### What is being asked
Return nothing but the lines from the line containing "Screen dimensions: 1204x487" through the last line of the records, reproduced exactly.

================

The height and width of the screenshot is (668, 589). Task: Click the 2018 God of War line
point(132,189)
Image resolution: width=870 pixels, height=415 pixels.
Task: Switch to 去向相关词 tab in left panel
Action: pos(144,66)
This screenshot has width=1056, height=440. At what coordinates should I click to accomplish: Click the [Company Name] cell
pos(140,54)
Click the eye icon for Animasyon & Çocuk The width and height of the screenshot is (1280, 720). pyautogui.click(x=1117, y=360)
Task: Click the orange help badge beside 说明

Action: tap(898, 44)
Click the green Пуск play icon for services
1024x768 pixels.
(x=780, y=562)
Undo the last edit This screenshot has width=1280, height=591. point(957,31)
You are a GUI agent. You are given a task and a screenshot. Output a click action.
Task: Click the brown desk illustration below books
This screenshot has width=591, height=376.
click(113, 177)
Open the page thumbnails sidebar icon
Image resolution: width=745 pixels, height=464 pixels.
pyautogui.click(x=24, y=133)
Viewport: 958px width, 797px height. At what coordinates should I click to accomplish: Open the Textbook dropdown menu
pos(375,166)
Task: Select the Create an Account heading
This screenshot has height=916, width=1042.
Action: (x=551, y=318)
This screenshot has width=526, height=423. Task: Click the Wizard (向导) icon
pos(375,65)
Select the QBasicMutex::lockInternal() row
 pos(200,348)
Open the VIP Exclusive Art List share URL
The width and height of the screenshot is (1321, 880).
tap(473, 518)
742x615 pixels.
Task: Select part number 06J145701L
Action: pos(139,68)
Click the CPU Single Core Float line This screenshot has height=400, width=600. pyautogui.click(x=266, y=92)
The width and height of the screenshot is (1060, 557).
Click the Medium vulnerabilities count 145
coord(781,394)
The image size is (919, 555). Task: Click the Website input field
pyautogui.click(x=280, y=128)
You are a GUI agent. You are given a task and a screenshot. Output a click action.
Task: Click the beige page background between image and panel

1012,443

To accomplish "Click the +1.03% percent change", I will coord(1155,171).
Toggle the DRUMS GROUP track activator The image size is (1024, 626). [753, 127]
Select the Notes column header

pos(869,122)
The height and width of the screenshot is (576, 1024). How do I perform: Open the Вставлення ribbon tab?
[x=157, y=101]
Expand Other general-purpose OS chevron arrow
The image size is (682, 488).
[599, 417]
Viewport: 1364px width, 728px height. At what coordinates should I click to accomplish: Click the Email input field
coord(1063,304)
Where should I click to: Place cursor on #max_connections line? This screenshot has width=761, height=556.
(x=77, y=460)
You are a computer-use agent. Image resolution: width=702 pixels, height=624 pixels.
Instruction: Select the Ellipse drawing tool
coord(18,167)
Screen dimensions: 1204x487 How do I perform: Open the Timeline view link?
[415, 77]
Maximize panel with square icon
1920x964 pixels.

================

### Result of this task
Screen dimensions: 1204x487 How do I perform: Open the Timeline view link?
[415, 77]
Maximize panel with square icon
1920x964 pixels.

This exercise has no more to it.